Ending global poverty: why wait until 2030?

20 okt 2016 10:15 20 okt 2016 11:30 ENG

Open lecture by Andy Sumner, King’s College, London.

The United Nations aims to achieve a world free from poverty by 2030. New research finds that this could be achieved much sooner because the causes of poverty are changing.

Nobel laureate Amartya Sen, in his famous study of famines,  found that people tend to starve because they lack entitlements to available food, not as a result of literal food shortages. Is this is also the case for much of global poverty?

Is global poverty less a question of resource scarcity and more a question of who is seen as having entitlement to the growing public and private resources? Could global poverty be ended much sooner?

Andy Sumner is a Reader in International Development at King’s College, London.

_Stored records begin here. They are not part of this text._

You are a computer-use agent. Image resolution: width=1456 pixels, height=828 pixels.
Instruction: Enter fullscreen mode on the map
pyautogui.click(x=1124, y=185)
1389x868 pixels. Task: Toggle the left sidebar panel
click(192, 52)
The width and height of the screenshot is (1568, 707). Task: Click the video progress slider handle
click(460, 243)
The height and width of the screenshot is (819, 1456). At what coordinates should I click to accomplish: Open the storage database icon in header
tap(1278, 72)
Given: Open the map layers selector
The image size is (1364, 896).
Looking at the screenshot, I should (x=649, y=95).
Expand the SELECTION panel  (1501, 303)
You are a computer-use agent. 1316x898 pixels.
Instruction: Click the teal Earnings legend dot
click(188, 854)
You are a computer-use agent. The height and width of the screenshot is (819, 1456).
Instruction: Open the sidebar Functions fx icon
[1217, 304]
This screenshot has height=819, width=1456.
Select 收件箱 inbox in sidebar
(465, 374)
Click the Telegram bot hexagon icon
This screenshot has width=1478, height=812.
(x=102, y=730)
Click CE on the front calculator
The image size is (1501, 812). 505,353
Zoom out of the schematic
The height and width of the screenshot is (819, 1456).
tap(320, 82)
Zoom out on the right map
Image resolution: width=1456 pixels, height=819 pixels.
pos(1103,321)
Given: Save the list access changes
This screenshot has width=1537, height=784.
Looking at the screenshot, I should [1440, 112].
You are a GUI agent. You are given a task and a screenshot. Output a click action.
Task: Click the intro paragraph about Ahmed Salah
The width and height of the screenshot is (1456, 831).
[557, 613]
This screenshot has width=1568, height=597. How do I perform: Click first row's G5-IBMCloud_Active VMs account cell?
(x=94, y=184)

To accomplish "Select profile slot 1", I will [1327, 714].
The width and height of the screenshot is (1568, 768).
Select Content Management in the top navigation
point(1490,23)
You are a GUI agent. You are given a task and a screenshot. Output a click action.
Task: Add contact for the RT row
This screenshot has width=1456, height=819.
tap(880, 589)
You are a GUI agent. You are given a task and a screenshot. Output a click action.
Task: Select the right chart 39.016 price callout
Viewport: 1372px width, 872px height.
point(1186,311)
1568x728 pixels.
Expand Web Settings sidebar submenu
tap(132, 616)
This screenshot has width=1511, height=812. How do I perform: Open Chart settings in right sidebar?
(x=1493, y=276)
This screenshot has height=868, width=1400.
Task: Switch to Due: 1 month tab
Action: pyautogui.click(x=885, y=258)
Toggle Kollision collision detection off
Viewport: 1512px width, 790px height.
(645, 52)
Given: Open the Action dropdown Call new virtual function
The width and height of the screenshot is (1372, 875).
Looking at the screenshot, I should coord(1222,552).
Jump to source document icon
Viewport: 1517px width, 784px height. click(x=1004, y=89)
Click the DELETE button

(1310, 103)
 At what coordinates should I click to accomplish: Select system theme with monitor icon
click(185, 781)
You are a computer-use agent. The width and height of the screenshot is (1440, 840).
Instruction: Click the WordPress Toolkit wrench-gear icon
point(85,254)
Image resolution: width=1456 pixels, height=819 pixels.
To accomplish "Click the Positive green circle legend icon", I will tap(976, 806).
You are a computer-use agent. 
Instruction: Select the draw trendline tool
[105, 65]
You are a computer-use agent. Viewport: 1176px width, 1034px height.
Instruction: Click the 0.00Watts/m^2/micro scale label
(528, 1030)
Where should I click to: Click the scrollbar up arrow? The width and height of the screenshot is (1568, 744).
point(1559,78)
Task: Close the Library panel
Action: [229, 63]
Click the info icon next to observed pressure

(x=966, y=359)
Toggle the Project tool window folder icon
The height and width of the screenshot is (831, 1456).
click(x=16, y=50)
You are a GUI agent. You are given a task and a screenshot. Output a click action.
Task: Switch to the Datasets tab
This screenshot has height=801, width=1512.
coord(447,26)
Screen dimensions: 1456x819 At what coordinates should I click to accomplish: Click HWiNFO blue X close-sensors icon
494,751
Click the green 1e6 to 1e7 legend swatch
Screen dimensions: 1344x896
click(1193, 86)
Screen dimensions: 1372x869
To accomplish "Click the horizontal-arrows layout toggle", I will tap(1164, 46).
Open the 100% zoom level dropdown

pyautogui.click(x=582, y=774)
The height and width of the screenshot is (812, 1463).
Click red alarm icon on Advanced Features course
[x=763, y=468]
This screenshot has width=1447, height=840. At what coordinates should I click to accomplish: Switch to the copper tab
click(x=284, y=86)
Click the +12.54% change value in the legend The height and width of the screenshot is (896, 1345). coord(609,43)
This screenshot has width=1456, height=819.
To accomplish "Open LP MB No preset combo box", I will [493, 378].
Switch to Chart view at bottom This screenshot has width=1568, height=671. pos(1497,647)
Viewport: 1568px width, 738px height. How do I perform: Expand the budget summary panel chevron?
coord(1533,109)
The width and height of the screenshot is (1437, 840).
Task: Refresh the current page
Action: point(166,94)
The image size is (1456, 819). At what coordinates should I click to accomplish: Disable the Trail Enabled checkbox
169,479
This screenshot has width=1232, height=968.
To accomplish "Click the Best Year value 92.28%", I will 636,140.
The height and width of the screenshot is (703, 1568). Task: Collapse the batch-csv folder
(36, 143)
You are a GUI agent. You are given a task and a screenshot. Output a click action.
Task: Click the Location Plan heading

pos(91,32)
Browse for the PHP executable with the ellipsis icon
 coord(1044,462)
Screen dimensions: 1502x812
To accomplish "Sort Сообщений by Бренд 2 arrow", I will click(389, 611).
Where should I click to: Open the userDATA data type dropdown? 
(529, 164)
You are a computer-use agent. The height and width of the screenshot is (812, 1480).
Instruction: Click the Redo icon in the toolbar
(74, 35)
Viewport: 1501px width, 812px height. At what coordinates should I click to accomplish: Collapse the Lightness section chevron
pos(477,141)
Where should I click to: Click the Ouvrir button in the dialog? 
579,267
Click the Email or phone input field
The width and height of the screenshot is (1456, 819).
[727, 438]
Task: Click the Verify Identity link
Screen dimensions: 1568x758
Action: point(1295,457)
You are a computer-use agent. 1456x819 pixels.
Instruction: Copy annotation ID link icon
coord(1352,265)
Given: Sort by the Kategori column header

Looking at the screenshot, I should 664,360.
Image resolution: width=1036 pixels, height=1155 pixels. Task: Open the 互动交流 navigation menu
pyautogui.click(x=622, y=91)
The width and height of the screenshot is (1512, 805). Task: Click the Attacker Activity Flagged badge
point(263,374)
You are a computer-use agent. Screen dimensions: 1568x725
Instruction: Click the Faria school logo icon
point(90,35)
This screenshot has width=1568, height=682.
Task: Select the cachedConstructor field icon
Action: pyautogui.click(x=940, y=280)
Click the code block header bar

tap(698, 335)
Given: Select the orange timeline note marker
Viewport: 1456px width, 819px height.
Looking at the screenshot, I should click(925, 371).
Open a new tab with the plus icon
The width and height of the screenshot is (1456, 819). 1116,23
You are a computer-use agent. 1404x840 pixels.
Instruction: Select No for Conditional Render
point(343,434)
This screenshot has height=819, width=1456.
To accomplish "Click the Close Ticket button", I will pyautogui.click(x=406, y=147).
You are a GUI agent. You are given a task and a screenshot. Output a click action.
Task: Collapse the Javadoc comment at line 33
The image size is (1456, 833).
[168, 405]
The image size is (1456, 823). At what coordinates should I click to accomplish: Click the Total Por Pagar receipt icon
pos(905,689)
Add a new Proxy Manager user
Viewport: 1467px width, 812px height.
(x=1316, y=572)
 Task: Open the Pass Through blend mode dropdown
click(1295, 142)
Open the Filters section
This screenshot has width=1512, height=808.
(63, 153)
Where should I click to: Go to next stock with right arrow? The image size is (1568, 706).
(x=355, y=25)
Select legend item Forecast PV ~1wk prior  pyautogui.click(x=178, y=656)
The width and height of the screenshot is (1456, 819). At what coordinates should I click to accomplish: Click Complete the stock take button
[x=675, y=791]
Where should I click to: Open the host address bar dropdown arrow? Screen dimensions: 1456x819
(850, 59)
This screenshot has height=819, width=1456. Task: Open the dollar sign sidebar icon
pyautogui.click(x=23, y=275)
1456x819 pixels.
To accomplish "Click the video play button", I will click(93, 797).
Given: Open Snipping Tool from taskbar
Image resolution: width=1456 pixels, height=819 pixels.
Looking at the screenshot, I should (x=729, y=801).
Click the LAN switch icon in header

He holds associate positions at University of Oxford, the UNU-WIDER, Helsinki and the Center for Global Development, Washington, DC.

He is the author of Global Poverty: Deprivation, Distribution, and Development Since the Cold War. Foreign Policy has listed him one of the ‘Top 100 Global Thinkers’.

This also marks UiB’s celebration of UN’s International Day for the Eradication of Poverty

All are welcome!


This lecture will also serve as the formal launch of the CROP/UiB Global Working Paper Series, a series that will disseminate research on issues related to sustainability, poverty and inequality. The series was conceived as a vehicle for scholars in our global network to swiftly disseminate their research. Its aim is to provide a conceptual and empirical basis for critical analysis of the most pressing issues of our time and to influence public debate and policy-making.